One of the new FAR Part 19’s most notable 8(a) Program changes is to the prior “Once 8(a), Always 8(a)” Rule–a rule that used to strictly limit how the federal government could solicit follow-on contracts for requirements previously accepted into the 8(a) Program. With recent changes implemented by the RFO effectively replacing the “old FAR” rule but not addressing the corresponding SBA rule, where are we now?
Though we can’t offer an answer to this question with any real certainty just yet, through this article, we can shine some light on the “Once 8(a), Always 8(a)” Rule’s current implementation by SBA regulations, prior implementation by the “old FAR,” and relevant RFO update. And we can hopefully provide enough helpful context to allow at least some intelligent speculation on the future role of the “Once 8(a), Always 8(a)” Rule in the world of federal procurement.
The Prior FAR’s “Once 8(a), Always 8(a)” Rule.
In regard to the rules and procedures for government release of previously-accepted 8(a) work for non-8(a) competition/award (a.k.a., the “Once 8(a), Always 8(a)” Rule), section 9.815(a)-(b) of the “old FAR” said the following:
(a) Once a requirement has been accepted by SBA into the 8(a) program, any follow-on requirements (see definition at 13 CFR 124.3) shall remain in the 8(a) program unless—
(1) SBA agrees to release the requirement from the 8(a) program for a follow-on, non-8(a) procurement in accordance with 13 CFR 124.504(d) (see paragraph (b) of this section); or
(2) There is a mandatory source (see 8.002 or 8.003; also see paragraph (f) of this section).

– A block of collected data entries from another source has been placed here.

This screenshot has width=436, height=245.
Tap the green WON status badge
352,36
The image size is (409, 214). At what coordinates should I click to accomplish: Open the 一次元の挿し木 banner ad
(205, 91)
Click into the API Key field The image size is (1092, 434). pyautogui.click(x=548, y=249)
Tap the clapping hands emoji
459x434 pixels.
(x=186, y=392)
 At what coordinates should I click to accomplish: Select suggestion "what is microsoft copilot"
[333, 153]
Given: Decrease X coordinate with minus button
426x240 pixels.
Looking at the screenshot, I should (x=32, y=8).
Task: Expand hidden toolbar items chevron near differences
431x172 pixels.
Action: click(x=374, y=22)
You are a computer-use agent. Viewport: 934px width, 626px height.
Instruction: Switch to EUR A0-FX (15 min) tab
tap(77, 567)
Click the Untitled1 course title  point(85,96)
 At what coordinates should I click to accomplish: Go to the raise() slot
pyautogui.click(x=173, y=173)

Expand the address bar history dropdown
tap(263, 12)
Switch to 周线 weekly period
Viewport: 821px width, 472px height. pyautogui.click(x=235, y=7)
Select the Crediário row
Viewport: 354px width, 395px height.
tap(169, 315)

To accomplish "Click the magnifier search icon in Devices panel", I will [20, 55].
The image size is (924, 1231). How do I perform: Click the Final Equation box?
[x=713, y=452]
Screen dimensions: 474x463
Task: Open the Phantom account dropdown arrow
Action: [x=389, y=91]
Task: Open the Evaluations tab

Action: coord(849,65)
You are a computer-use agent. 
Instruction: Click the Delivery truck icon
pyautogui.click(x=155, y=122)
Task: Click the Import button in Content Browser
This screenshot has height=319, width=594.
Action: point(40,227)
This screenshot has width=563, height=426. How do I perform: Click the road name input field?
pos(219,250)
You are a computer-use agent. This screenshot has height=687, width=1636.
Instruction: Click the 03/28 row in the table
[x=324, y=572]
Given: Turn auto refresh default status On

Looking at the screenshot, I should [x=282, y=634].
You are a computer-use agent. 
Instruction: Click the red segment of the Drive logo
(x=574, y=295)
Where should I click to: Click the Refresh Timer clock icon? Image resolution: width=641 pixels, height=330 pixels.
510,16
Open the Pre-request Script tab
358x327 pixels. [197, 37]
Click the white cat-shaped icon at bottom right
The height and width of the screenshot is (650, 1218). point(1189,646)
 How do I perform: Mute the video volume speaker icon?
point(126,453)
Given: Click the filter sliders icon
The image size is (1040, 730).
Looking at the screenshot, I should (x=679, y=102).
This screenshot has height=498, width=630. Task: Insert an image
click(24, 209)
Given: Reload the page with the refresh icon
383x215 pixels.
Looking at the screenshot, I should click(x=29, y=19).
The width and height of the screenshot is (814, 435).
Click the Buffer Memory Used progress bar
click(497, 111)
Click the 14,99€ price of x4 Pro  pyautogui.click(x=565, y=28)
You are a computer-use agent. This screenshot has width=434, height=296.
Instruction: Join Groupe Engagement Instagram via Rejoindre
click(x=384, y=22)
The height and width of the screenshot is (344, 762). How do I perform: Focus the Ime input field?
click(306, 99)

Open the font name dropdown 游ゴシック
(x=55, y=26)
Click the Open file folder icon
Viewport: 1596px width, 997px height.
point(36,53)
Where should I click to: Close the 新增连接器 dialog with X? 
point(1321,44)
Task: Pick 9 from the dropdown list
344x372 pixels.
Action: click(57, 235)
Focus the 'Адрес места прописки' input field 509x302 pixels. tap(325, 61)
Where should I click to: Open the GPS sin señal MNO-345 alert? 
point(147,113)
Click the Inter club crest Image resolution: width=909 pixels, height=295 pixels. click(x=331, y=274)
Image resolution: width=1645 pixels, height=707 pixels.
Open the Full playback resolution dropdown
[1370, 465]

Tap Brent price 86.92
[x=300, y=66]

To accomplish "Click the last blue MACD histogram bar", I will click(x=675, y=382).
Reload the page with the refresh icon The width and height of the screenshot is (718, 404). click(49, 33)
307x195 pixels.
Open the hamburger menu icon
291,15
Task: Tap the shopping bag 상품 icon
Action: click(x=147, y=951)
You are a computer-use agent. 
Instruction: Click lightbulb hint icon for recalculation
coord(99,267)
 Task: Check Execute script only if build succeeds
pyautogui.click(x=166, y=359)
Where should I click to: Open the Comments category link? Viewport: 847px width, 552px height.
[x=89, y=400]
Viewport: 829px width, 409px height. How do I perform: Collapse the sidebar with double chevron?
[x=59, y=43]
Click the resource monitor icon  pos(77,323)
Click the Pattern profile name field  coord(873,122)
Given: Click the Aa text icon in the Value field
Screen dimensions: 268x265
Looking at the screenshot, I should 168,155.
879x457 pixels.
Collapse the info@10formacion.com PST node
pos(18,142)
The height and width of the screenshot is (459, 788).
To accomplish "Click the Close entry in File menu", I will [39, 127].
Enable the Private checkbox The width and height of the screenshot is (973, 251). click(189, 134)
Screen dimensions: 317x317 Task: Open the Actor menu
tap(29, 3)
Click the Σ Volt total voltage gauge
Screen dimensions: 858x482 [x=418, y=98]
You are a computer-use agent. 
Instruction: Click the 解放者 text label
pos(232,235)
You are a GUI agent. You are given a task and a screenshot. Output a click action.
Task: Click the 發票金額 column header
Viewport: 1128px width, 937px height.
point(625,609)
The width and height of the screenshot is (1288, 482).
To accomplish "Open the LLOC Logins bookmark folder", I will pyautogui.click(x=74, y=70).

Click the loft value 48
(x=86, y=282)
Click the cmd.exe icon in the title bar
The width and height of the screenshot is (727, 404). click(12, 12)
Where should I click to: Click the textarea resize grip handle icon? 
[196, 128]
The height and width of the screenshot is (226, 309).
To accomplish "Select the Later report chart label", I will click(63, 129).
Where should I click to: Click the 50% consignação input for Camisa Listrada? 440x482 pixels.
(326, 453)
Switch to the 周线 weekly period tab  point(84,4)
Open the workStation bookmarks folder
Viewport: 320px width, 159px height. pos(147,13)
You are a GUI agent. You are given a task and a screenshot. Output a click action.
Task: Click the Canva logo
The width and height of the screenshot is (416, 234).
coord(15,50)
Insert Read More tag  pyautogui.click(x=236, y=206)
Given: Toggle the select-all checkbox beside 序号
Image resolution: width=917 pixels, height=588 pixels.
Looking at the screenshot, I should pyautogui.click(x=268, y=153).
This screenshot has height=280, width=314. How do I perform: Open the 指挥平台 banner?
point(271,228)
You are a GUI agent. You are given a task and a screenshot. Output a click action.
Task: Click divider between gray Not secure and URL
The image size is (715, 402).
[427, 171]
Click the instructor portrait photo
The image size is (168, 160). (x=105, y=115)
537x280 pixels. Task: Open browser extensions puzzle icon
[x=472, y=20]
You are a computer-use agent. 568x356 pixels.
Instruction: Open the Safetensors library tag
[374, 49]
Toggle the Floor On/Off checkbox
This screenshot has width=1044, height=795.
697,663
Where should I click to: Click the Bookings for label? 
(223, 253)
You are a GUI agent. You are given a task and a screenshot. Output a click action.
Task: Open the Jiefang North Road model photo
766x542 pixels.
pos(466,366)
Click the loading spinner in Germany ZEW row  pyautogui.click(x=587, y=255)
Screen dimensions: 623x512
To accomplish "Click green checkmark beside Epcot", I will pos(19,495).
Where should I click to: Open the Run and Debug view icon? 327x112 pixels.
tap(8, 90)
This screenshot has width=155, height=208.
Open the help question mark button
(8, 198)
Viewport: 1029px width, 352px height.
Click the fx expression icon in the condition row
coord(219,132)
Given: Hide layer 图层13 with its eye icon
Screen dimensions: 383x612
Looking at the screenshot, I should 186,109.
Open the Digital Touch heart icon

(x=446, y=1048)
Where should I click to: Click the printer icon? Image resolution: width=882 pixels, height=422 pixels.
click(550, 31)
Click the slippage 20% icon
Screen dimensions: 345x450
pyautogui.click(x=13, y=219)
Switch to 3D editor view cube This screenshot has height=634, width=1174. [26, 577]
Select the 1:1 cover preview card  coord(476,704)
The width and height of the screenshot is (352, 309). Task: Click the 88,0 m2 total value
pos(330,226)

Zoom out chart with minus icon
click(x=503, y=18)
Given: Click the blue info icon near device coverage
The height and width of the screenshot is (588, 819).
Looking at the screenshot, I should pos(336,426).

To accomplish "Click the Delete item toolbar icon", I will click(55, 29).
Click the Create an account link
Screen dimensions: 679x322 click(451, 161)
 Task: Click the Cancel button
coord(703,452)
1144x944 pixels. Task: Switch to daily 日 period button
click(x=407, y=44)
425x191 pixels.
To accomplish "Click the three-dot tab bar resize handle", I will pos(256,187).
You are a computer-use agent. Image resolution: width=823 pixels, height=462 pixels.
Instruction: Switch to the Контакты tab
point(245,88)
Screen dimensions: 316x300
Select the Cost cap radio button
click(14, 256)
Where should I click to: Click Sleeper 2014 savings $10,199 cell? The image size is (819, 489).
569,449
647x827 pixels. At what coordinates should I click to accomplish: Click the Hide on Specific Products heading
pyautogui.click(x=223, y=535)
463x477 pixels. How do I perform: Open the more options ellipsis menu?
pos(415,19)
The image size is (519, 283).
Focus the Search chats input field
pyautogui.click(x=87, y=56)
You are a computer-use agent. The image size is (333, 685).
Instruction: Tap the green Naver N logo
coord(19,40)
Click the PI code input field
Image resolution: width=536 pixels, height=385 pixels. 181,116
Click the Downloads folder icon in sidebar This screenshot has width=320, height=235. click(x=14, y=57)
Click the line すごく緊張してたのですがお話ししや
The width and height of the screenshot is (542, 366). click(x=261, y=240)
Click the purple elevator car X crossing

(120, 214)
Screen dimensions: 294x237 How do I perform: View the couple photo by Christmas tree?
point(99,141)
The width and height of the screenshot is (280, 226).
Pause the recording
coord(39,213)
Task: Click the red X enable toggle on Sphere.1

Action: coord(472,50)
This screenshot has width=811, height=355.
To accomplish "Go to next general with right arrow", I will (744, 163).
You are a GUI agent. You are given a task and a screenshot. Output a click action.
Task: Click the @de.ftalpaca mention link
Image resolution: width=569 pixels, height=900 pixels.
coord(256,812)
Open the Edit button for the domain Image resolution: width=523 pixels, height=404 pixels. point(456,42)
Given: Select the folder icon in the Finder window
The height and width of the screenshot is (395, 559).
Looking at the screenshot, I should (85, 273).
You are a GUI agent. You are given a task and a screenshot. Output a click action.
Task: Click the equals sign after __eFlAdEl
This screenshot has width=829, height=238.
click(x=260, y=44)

(b) To obtain release of a requirement for a follow-on, non-8(a) procurement, (other than a mandatory source listed at 8.002 or 8.003), the contracting officer shall make a written request to, and receive concurrence from, the SBA Associate Administrator for Business Development.
Section (c)(1) of the old FAR went on to list the three following factors such written request should indicate: (i) whether the agency has met its small disadvantaged business goal; (ii) whether the agency’s “HUBZone, SDVOSB, WOSB, or small business goal(s)” have been met; (iii) whether such “requirement is critical to the business development of the 8(a) contractor that is currently performing the requirement.” And section (c)(2) said:
Generally, a requirement that was previously accepted into the 8(a) program will only be released for procurements outside the 8(a) program when the contracting activity agency agrees to set aside the requirement under the small business, HUBZone, SDVOSB, or WOSB programs.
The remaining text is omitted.